Beware of incomplete PDF redactions

A while back I was reviewing some legal documents. As part of my review, I was checking that everything was suitable to be made public.

Black boxes had been added to redact certain sections, to prevent leaking personal information like signatures and addresses:

A simple document titled 'CONTRACT' with the word 'Signed' and then a black rectangle. Below the rectangle is the printed blue text 'Bruce Wayne'.

I received the documents as a set of PDFs, and as I was reading them, something felt off about the black boxes. It’s hard to explain, but I got a spidey sense that the boxes were somehow separate from the rest of the document. As I dragged to select text, the boxes weren’t being selected.

If the boxes were separate – could they be removed?

If they were removed – would you see the redacted information?

Obviously, I had to check.

I know you can pull apart PDF documents with advanced PDF editors like Adobe Acrobat Pro, but I don’t know how to use any of those programs. I did download a free trial and play around, but I didn’t get anywhere useful.

I also know you can manipulate PDFs in Python, which I’ve done a couple of times before. I found a blog post with some Python for extracting all the images from a PDF, which I adapted into my own script. I ran my script over the legal documents, and to my horror, it produced a bunch of images that should have been redacted. And if I could do it, so could somebody else.

Oops.

The person who’d sent me the documents had tried to redact the information, and to them it looked like they’d succeeded. What went wrong?

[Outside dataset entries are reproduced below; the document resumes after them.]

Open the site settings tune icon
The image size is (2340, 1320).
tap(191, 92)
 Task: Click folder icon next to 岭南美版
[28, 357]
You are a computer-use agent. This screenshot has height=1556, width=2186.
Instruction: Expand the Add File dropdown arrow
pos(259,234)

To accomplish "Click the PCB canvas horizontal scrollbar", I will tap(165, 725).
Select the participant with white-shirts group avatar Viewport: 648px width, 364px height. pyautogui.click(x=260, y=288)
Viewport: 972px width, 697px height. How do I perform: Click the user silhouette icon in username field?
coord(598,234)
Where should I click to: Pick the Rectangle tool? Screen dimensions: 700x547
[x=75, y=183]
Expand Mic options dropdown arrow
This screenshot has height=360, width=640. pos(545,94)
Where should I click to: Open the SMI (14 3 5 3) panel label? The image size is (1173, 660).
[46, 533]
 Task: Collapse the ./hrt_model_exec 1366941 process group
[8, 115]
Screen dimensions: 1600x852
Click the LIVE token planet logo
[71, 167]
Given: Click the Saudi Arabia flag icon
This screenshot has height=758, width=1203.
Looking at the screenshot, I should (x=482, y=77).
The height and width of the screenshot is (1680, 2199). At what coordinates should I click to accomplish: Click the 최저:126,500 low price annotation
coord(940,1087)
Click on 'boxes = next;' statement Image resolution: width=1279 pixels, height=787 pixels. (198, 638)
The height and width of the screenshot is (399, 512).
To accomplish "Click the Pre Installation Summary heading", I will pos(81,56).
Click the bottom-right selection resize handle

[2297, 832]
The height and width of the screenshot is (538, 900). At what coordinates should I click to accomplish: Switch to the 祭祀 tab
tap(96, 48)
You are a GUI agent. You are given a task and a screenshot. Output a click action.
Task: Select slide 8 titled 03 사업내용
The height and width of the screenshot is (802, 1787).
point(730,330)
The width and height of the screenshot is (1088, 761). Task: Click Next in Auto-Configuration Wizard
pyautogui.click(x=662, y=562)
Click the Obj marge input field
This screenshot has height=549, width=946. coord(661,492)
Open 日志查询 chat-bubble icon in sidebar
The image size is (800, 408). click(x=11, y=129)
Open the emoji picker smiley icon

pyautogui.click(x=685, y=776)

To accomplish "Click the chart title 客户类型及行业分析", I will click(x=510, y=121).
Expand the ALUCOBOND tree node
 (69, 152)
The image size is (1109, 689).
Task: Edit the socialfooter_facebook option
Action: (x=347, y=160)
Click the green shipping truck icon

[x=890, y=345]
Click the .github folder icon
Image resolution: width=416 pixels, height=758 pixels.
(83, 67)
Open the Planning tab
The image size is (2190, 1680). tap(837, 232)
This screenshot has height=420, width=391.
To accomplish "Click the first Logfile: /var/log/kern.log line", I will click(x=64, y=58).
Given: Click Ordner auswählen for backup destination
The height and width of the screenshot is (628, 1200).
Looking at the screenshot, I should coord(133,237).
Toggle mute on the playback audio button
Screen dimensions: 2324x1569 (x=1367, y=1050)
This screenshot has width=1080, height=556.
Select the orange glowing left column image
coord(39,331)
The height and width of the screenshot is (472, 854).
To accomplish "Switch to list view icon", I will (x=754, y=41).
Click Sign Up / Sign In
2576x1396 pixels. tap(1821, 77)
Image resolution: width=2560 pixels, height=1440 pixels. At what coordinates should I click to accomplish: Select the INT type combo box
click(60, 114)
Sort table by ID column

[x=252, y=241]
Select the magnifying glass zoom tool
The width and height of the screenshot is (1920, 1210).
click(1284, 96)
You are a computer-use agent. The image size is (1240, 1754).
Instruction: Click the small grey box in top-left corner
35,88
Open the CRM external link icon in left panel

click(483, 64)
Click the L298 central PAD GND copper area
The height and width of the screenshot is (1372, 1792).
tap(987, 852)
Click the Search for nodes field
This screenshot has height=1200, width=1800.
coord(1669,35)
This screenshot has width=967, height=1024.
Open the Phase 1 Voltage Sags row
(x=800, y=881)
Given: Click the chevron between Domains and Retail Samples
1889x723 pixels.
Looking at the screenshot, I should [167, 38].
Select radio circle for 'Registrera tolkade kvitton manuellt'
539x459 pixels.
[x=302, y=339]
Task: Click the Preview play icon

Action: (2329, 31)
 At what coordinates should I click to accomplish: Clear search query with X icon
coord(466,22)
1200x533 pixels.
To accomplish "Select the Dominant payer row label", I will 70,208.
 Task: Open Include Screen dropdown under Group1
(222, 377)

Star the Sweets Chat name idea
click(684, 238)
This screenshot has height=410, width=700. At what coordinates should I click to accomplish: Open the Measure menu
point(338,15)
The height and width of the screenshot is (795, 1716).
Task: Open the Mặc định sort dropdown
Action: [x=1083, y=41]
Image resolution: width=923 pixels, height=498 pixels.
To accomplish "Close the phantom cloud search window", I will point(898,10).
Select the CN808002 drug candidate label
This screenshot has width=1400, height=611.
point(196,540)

The problem is that PDF is a complicated format, and getting redaction right is tricky.

PDF documents can be made up of multiple layers, and when you view the document those layers get flattened into a single page. Imagine the layers are stacked vertically, and you’re looking down at them from above. In this case, there were two layers: an image layer with the original document, and a transparent layer with a black rectangle over the area that was meant to be redacted:

A red eye looking down towards two rectangles (representing layers) that are stacked vertically. The lower layer has the signed contract; the upper layer has a black box.

Although it looked as if the personal information had been removed, you could still get it by inspecting the individual layers. The information wasn’t really gone, just hidden.

If you want to redact information in a PDF safely, you need to remove it from all the layers. This means that even if somebody picks apart the document, they can’t find what you’ve removed:

A red eye looking down towards a single rectangles (representing a layer). The layer has the signed contract with the signature covered by a black box.

The problem is, a PDF with and without layers look near identical. There was a difference in my PDF viewer which tipped me off to the issue, but it’s so subtle I don’t know how to explain it.

I’d love to tell you how to redact PDFs; a set of steps that guarantee information security. Unfortunately I don’t redact PDFs very often, and I don’t know how to do it safely – looking at the layers is one way to get around redaction, but maybe there’s another I’m not aware of.

Instead, take this as a cautionary tale. PDFs are fiddly, and it’s easy to have something that looks redacted but actually isn’t. If you’re not sure how to do it, get somebody more experienced to check your work – don’t just draw a rectangle and call it a day.